§ **Directions for this task**:
With both ends included, repeat exactly the lines of the entries below from the one containing "Reading List (Feb 16, 2025) (63, 581)" down to the one containing "October 2017 (41, 2048)", and no others.

§ **Extracted material**:

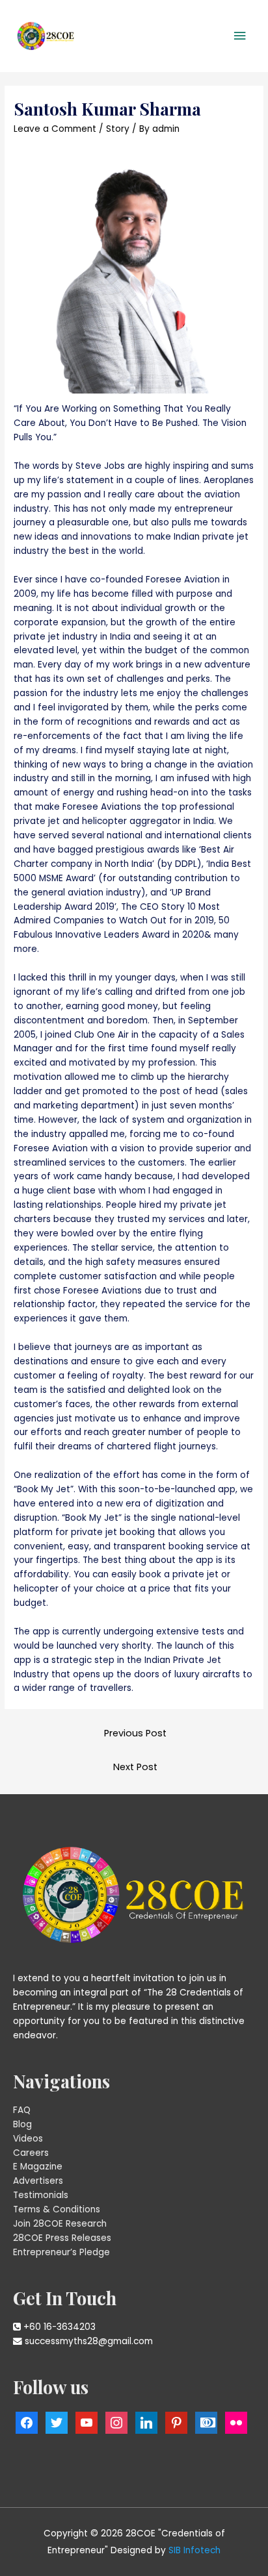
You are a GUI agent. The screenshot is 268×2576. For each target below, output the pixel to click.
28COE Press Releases (62, 2238)
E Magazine (37, 2166)
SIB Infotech (194, 2550)
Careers (31, 2153)
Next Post (135, 1766)
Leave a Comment (55, 129)
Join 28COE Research (60, 2224)
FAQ (22, 2110)
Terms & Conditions (56, 2209)
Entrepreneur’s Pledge (61, 2252)
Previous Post (135, 1733)
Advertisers (38, 2181)
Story (117, 129)
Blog (22, 2124)
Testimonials (40, 2195)
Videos (28, 2138)
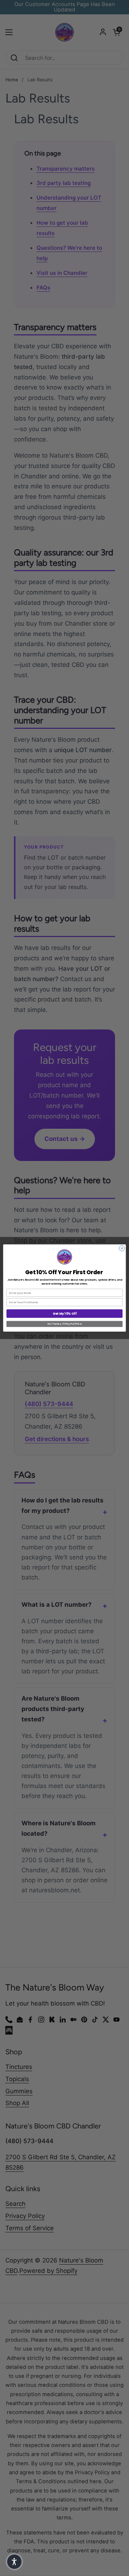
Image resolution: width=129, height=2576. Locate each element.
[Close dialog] (121, 1248)
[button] (14, 2561)
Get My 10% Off (64, 1313)
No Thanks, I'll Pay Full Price (64, 1324)
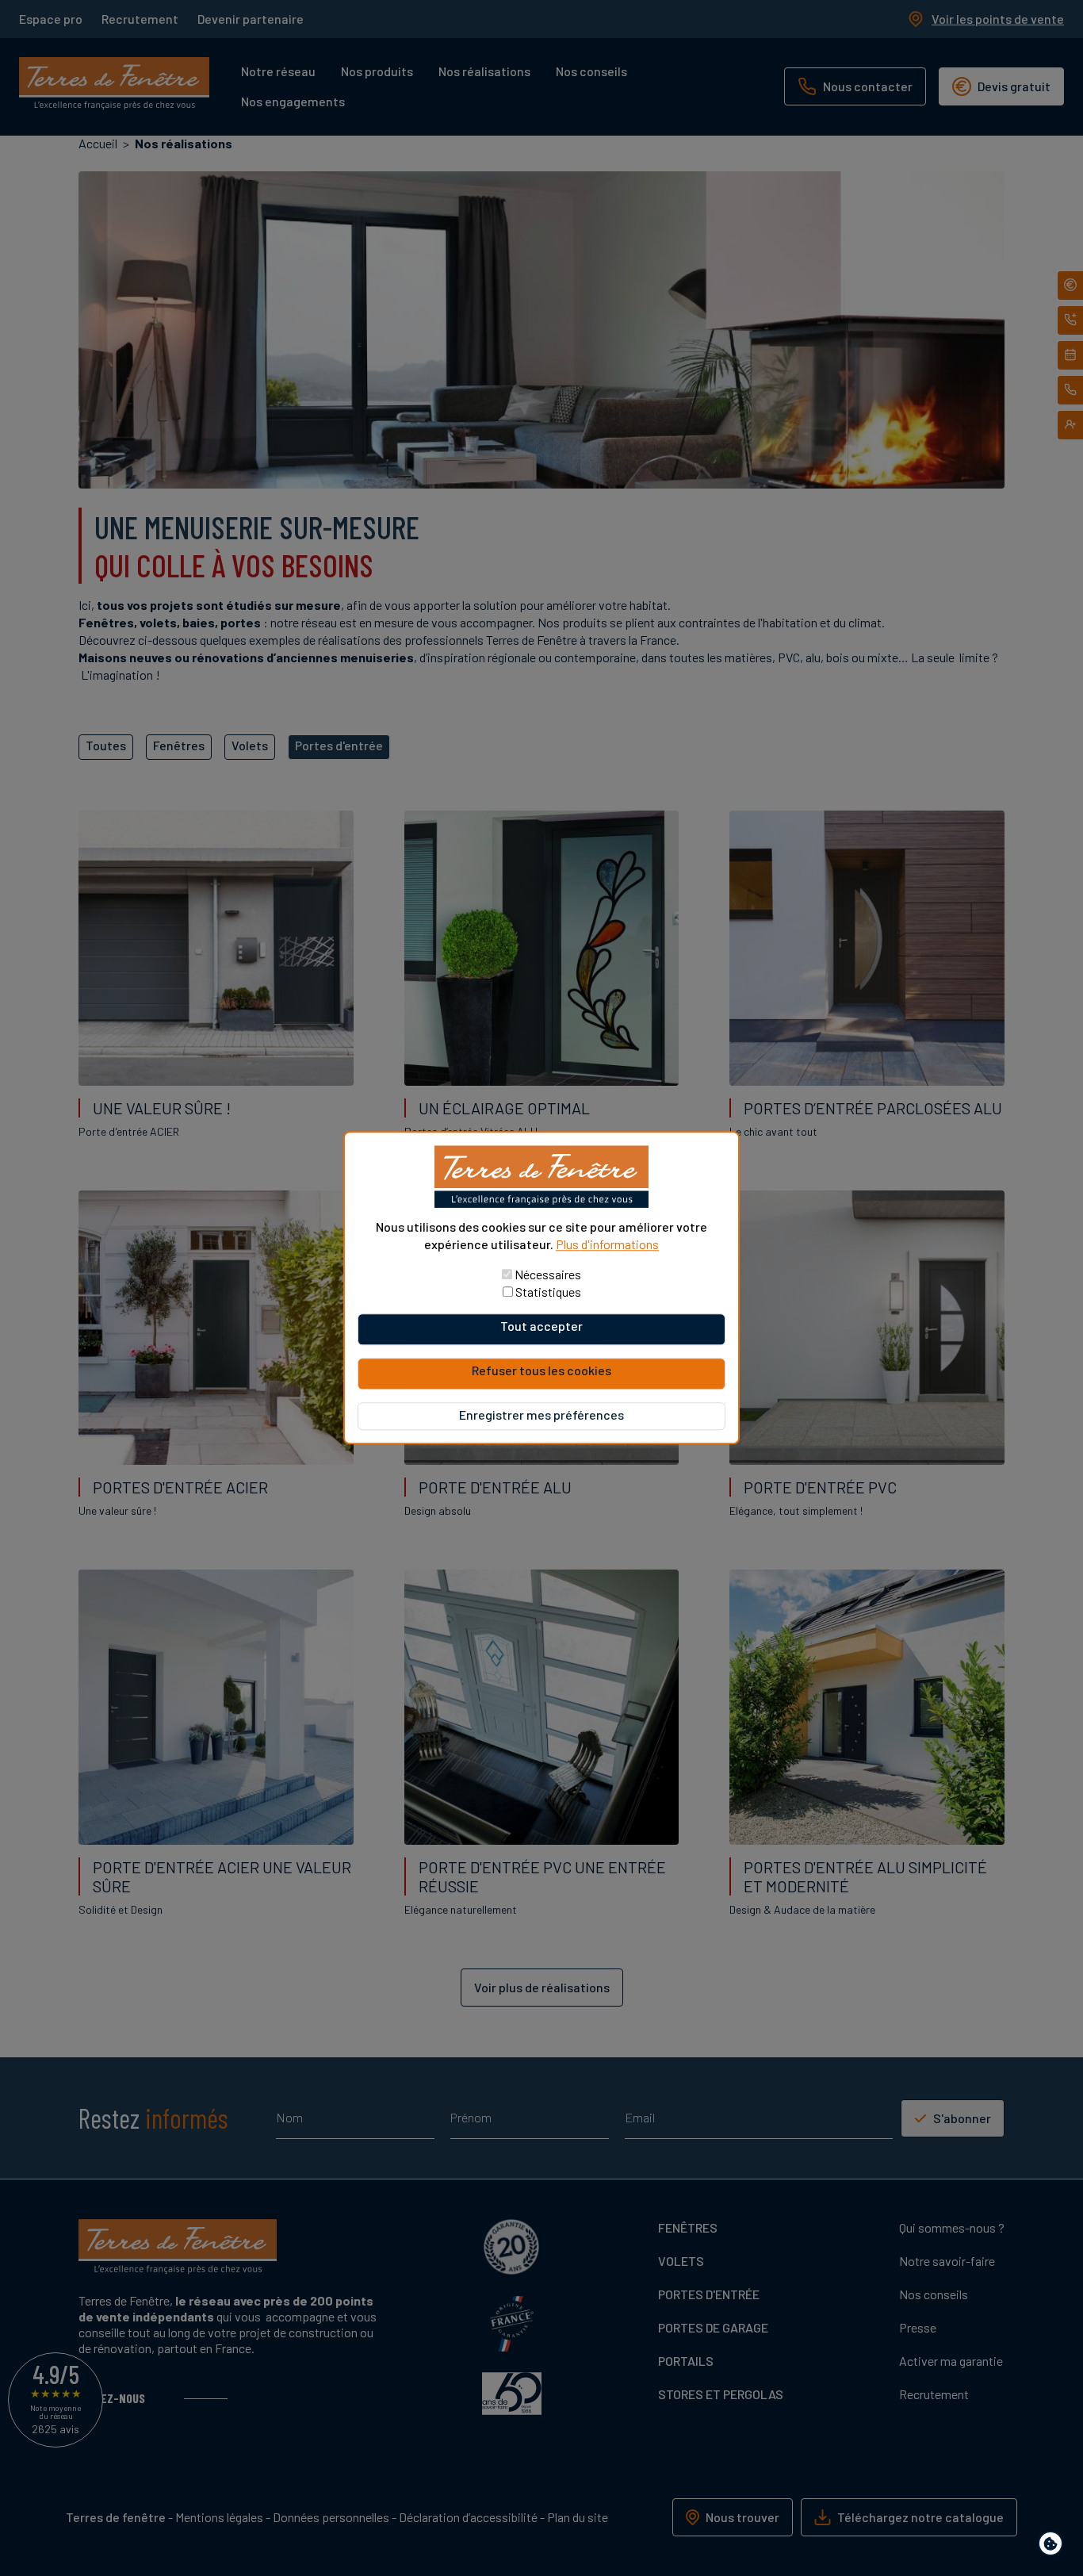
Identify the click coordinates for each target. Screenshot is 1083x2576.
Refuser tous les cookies (541, 1370)
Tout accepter (541, 1326)
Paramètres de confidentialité (1054, 2546)
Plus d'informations (607, 1244)
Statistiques (548, 1292)
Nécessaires (548, 1274)
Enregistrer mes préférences (541, 1415)
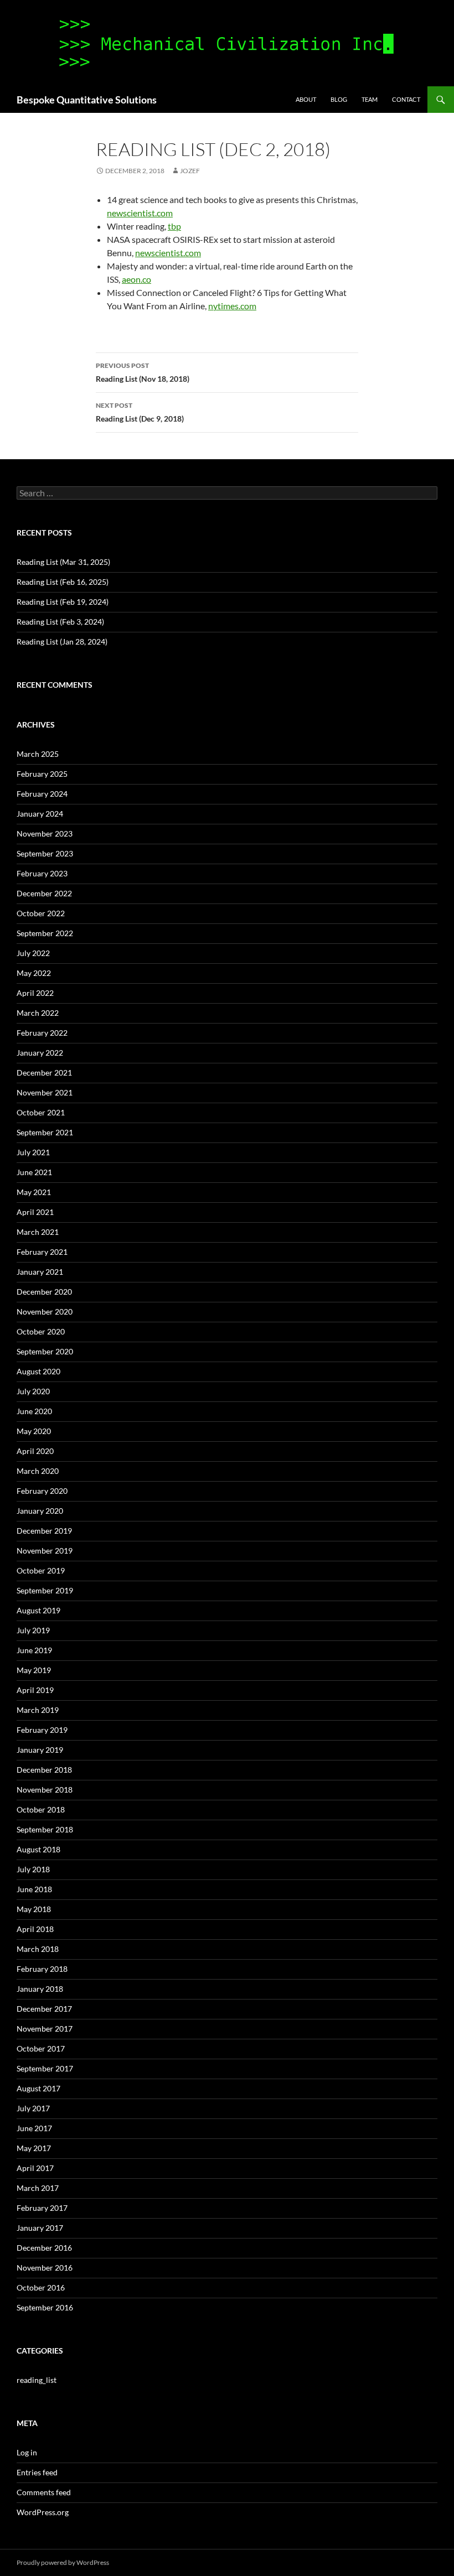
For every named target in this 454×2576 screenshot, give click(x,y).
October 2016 (41, 2287)
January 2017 (40, 2227)
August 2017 (38, 2088)
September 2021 (45, 1132)
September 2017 (45, 2068)
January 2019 (40, 1749)
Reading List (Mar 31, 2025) (63, 562)
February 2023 (42, 873)
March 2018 (38, 1949)
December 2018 (44, 1769)
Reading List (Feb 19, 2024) (63, 601)
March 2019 (38, 1710)
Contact (406, 99)
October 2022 (41, 913)
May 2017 (34, 2148)
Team (370, 99)
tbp (174, 226)
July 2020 (33, 1391)
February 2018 (42, 1968)
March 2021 (38, 1232)
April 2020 (35, 1451)
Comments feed (44, 2492)
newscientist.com (140, 212)
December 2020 (44, 1291)
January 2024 (40, 813)
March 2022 (38, 1012)
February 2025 (42, 773)
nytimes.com (232, 305)
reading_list (36, 2380)
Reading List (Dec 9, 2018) (140, 412)
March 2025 (38, 754)
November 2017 (45, 2028)
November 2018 (45, 1789)
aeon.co (136, 279)
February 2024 (42, 793)
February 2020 (42, 1490)
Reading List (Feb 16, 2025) (63, 581)
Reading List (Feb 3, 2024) (60, 621)
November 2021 (45, 1092)
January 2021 (40, 1271)
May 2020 (34, 1431)
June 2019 (34, 1650)
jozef (190, 171)
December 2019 (44, 1530)
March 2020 (38, 1471)
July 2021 (33, 1152)
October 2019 (41, 1570)
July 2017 (33, 2108)
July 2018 (33, 1869)
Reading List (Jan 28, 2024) (62, 641)
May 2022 (34, 973)
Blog (339, 99)
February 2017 (42, 2208)
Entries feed (37, 2472)
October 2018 (41, 1809)
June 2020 (34, 1411)
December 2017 (44, 2008)
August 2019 (38, 1610)
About (306, 99)
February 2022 (42, 1032)
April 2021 (35, 1212)
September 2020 (45, 1351)
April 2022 (35, 993)
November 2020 (45, 1311)
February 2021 (42, 1251)
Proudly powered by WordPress (63, 2562)
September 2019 (45, 1590)
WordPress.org (43, 2512)
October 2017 (41, 2048)
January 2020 (40, 1510)
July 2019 (33, 1630)
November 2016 (45, 2267)
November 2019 (45, 1550)
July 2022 (33, 953)
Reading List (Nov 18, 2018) (142, 372)
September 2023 (45, 853)
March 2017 (38, 2188)
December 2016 (44, 2247)
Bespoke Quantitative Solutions (87, 100)
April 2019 (35, 1690)
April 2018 (35, 1929)
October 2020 (41, 1331)
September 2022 (45, 933)
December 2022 (44, 893)
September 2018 (45, 1829)
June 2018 (34, 1889)
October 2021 (41, 1112)
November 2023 (45, 833)
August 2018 (38, 1849)
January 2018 (40, 1988)
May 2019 (34, 1670)
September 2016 (45, 2307)
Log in (27, 2452)
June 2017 (34, 2128)
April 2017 (35, 2168)
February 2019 (42, 1729)
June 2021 (34, 1172)
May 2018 (34, 1909)
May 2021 (34, 1192)
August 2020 (38, 1371)
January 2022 (40, 1052)
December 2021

§ **Solution**:
Reading List (Feb 16, 2025) (63, 581)
Reading List (Feb 3, 2024) (60, 621)
November 2021 (45, 1092)
January 2021 (40, 1271)
May 2020 (34, 1431)
June 2019 (34, 1650)
jozef (190, 171)
December 2019 (44, 1530)
March 2020 (38, 1471)
July 2021 (33, 1152)
October 2019 (41, 1570)
July 2017 (33, 2108)
July 2018 (33, 1869)
Reading List (Jan 28, 2024) (62, 641)
May 2022 (34, 973)
Blog (339, 99)
February 2017 (42, 2208)
Entries feed (37, 2472)
October 2018 (41, 1809)
June 2020 (34, 1411)
December 2017 (44, 2008)
August 2019 (38, 1610)
About (306, 99)
February 2022 (42, 1032)
April 2021 (35, 1212)
September 2020 (45, 1351)
April 2022 (35, 993)
November 2020 (45, 1311)
February 2021 (42, 1251)
Proudly powered by WordPress (63, 2562)
September 2019 (45, 1590)
WordPress.org (43, 2512)
October 2017 (41, 2048)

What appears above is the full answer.